Was there discussion about policy?

Rove

Oh, yes.

Milkis

Because that’s what’s really different, innovative about it, as I studied the development of the Executive Office. That’s what’s really different about your position, is that you connected politics and policy, so to speak.

Rove

Right, yes. And look, he’s not very precise about it then, except it’s going to be substantive, it will be about big things, and I want you to give advice. He’s clearly talking to Andy about it, and Andy’s a little bit—this is where Cheney gives me the advice that you need to be aware that you’re going to unsettle people in the West Wing because of your relationship with Bush. I take that as his subtle way of saying your boss is Andy Card, and Andy’s going to be unsettled by your relationship with Bush, so be aware of it.
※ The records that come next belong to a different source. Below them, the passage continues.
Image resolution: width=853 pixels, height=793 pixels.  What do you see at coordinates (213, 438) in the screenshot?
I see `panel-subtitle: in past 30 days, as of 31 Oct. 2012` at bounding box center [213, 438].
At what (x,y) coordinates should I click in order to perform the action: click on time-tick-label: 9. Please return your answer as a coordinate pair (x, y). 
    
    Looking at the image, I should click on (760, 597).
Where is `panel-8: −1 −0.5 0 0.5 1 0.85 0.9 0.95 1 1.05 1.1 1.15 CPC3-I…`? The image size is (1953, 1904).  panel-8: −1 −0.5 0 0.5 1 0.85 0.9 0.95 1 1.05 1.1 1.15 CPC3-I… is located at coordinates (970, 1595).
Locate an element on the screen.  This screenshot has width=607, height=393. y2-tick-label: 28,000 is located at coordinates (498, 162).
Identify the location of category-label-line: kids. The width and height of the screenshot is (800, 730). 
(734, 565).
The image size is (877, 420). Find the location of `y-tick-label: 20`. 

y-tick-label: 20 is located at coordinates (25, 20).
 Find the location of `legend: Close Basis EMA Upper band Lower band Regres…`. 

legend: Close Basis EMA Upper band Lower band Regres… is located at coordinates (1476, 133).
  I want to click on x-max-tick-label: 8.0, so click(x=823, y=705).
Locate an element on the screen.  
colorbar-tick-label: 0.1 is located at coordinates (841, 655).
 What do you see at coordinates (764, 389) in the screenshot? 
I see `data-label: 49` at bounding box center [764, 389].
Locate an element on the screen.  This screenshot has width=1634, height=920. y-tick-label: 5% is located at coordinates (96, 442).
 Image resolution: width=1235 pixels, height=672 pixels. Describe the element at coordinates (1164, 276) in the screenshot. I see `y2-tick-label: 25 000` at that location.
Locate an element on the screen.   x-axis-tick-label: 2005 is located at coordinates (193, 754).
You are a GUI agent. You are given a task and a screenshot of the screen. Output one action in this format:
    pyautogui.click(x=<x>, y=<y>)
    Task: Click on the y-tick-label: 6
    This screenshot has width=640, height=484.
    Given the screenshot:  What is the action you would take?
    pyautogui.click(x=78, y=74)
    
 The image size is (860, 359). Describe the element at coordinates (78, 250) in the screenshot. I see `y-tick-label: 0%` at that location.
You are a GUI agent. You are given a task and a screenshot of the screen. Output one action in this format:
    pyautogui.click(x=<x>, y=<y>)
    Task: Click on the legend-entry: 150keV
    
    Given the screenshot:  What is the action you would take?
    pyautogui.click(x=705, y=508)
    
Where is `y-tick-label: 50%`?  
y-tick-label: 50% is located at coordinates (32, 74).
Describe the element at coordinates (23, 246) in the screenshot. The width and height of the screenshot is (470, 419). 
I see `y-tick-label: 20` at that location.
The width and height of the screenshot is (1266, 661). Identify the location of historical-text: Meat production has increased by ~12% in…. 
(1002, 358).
He’s a little bit, as Cheney is on many things, more circumspect than blunt. But I took his advice as remember you work for somebody, and that somebody is going to be worried that you’ve got a relationship with the President.

Riley

So Andy was already in the mix.

Rove

Bush had already said—

Milkis

He was already designated Chief of Staff.

Rove

In fact, I think it was even before the election that Bush says, “This is what I want Andy to do.”

Riley

So that piece is already in place when you go in?

Milkis

Were you comfortable with Andy Card being Chief of Staff?

Rove

Yes.

Milkis

You thought he was good?

Rove

Absolutely. Take just the convention. He did a masterful job there and again, you’re parachuting someone in three months before an event that has been in the planning and operation for 18 months. Easy to offend people, yet Andy changed the convention to fit our needs and did so in a way that left everyone happy. That bespoke real leadership skills.

Riley

Were there any resentments within the existing networks of Bush people at the idea that this guy who had been on the outside was going to come in and basically be running the White House?

Rove

There might have been.

Riley

We’re out of time, so I want to thank you again for being with us for these two days.